→ Data for the task:
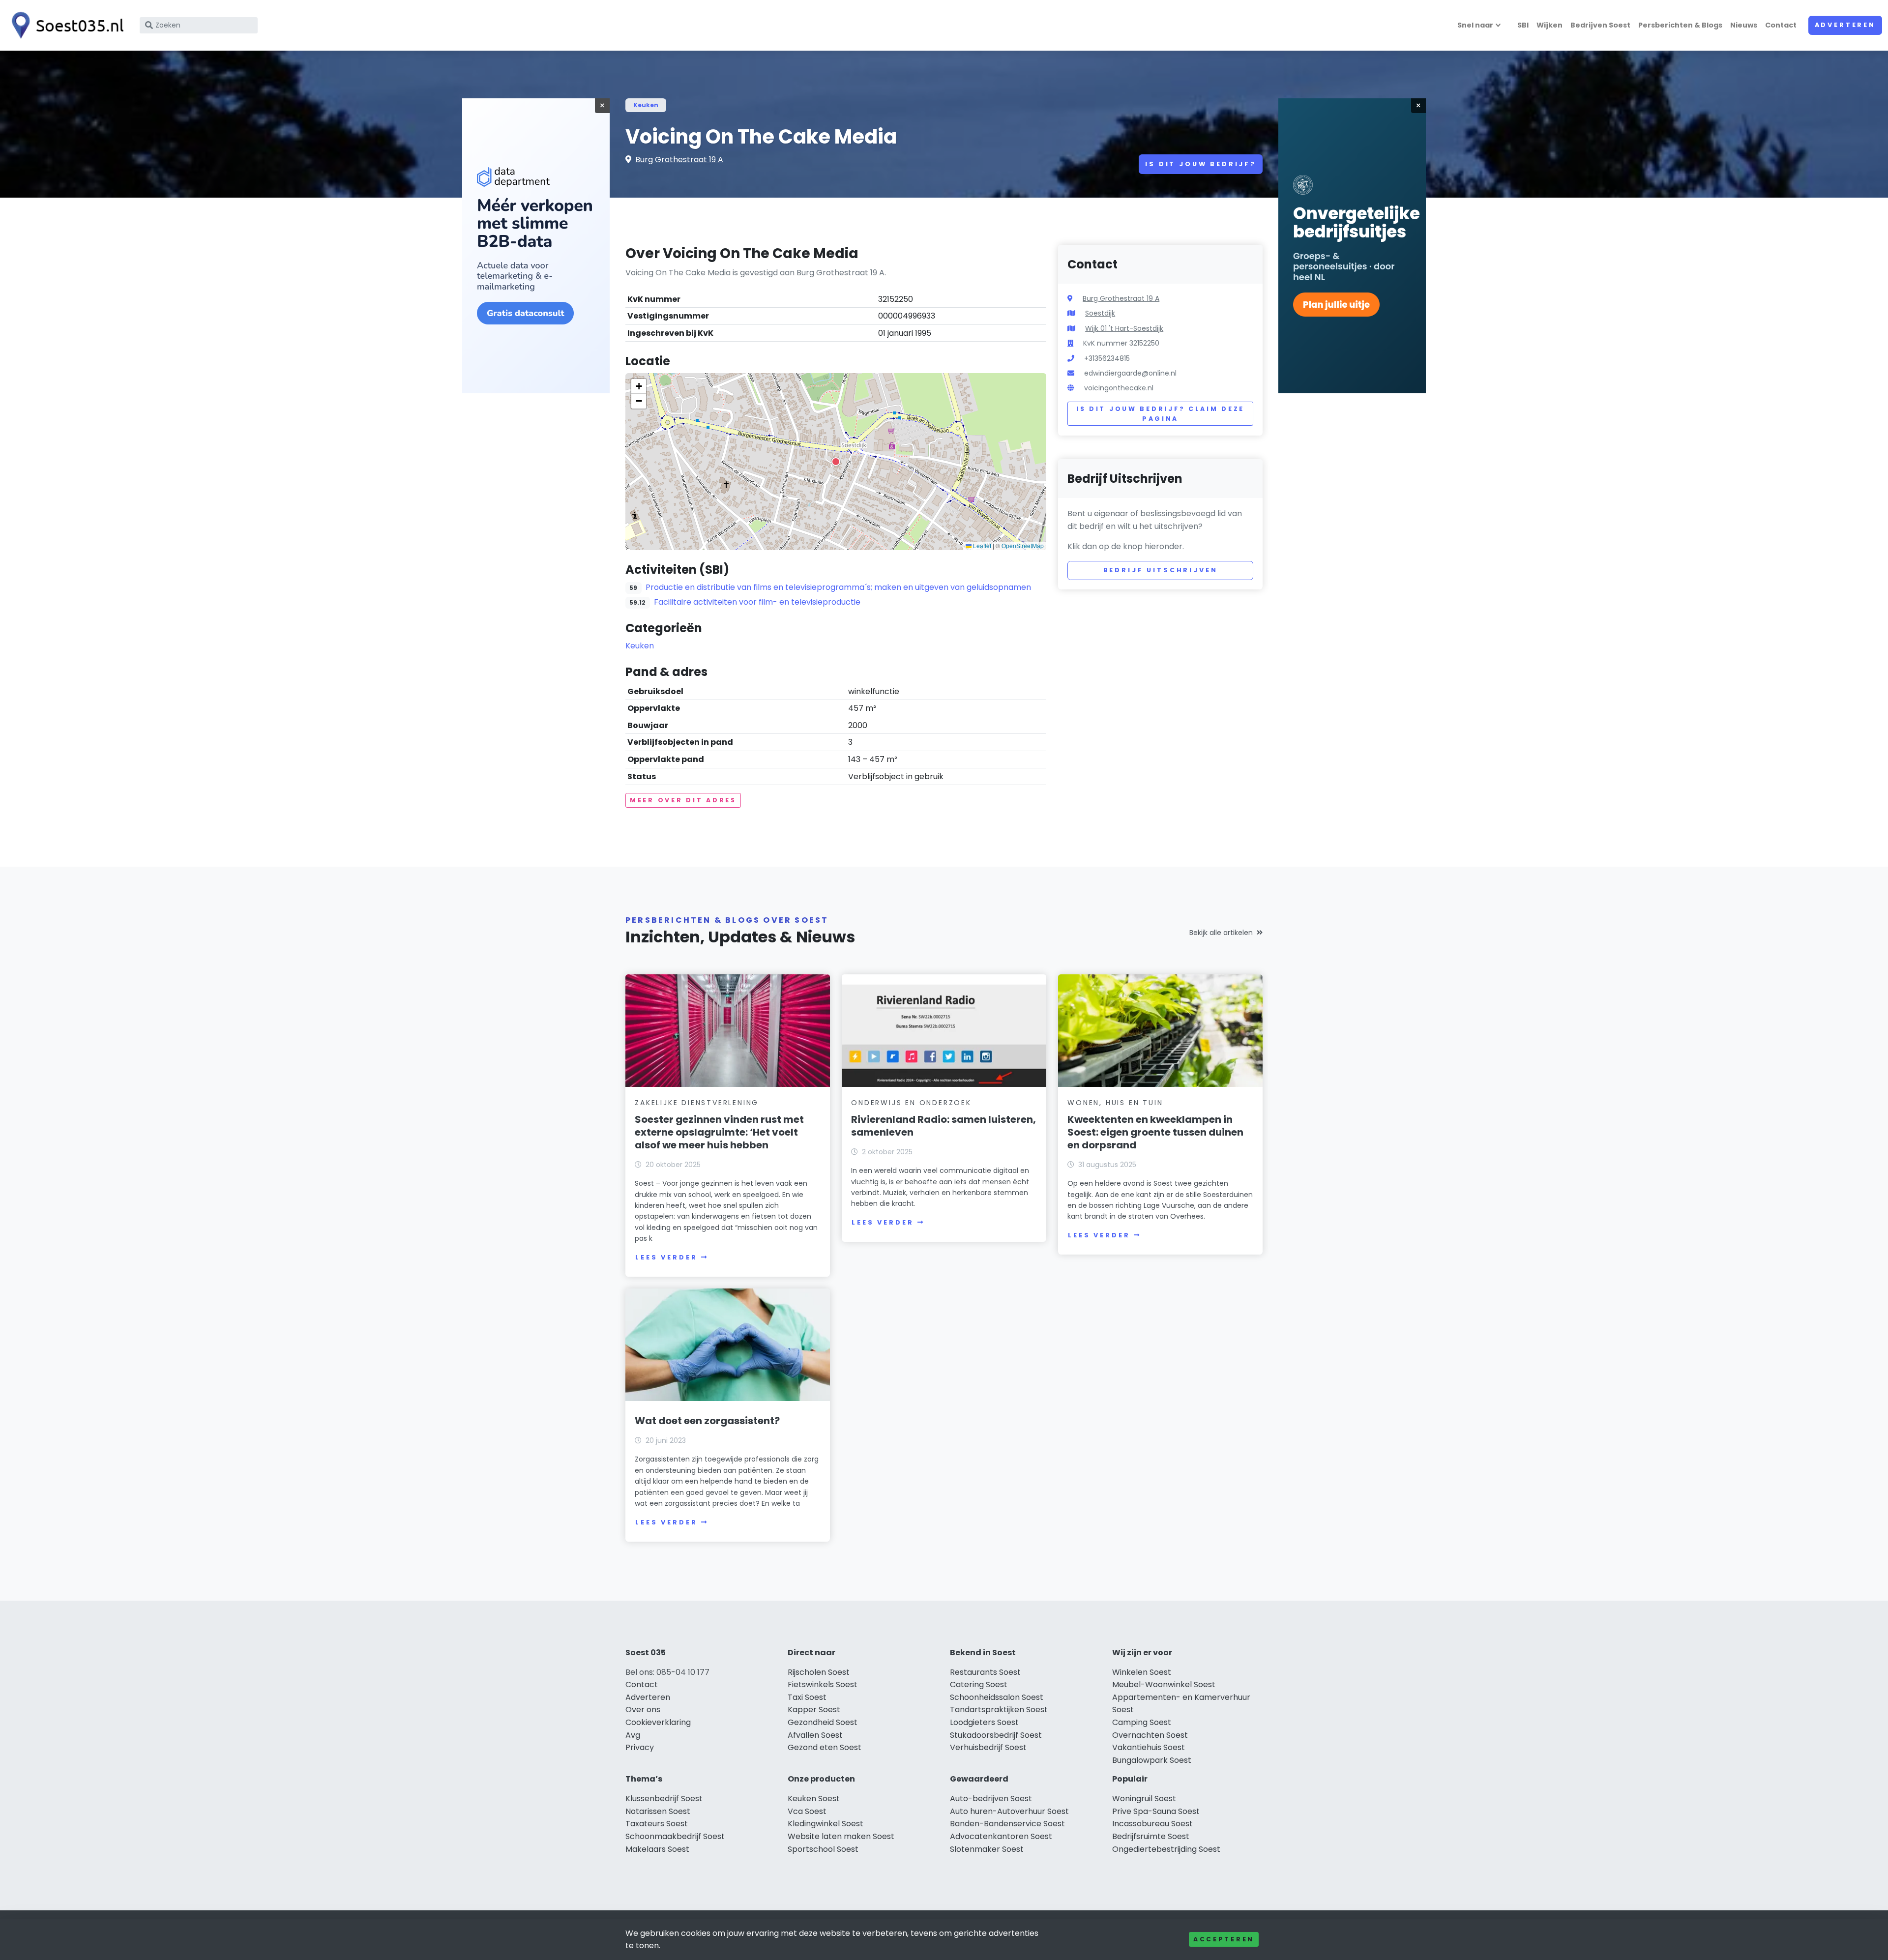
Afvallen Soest (815, 1735)
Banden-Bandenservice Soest (1007, 1823)
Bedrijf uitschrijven (1160, 570)
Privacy (639, 1747)
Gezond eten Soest (824, 1747)
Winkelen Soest (1141, 1672)
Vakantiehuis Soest (1148, 1747)
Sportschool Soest (823, 1849)
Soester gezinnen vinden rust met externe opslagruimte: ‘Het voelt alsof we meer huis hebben (719, 1132)
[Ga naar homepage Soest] (65, 25)
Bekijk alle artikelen (1221, 932)
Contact (1781, 25)
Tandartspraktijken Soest (999, 1709)
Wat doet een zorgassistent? (707, 1421)
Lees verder (666, 1257)
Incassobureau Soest (1152, 1823)
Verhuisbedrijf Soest (988, 1747)
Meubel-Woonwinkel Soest (1163, 1684)
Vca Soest (807, 1811)
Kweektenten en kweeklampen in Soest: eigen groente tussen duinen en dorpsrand (1155, 1132)
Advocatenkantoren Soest (1001, 1836)
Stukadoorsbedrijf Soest (996, 1735)
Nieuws (1743, 25)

→ Work order:
Above are records; repeat only the lines starting at the line with "Vakantiehuis Soest (1148, 1747)" and ending at the line with "Vca Soest (807, 1811)", exactly as they appear, both included.

→ Exercise response:
Vakantiehuis Soest (1148, 1747)
Sportschool Soest (823, 1849)
Soester gezinnen vinden rust met externe opslagruimte: ‘Het voelt alsof we meer huis hebben (719, 1132)
[Ga naar homepage Soest] (65, 25)
Bekijk alle artikelen (1221, 932)
Contact (1781, 25)
Tandartspraktijken Soest (999, 1709)
Wat doet een zorgassistent? (707, 1421)
Lees verder (666, 1257)
Incassobureau Soest (1152, 1823)
Verhuisbedrijf Soest (988, 1747)
Meubel-Woonwinkel Soest (1163, 1684)
Vca Soest (807, 1811)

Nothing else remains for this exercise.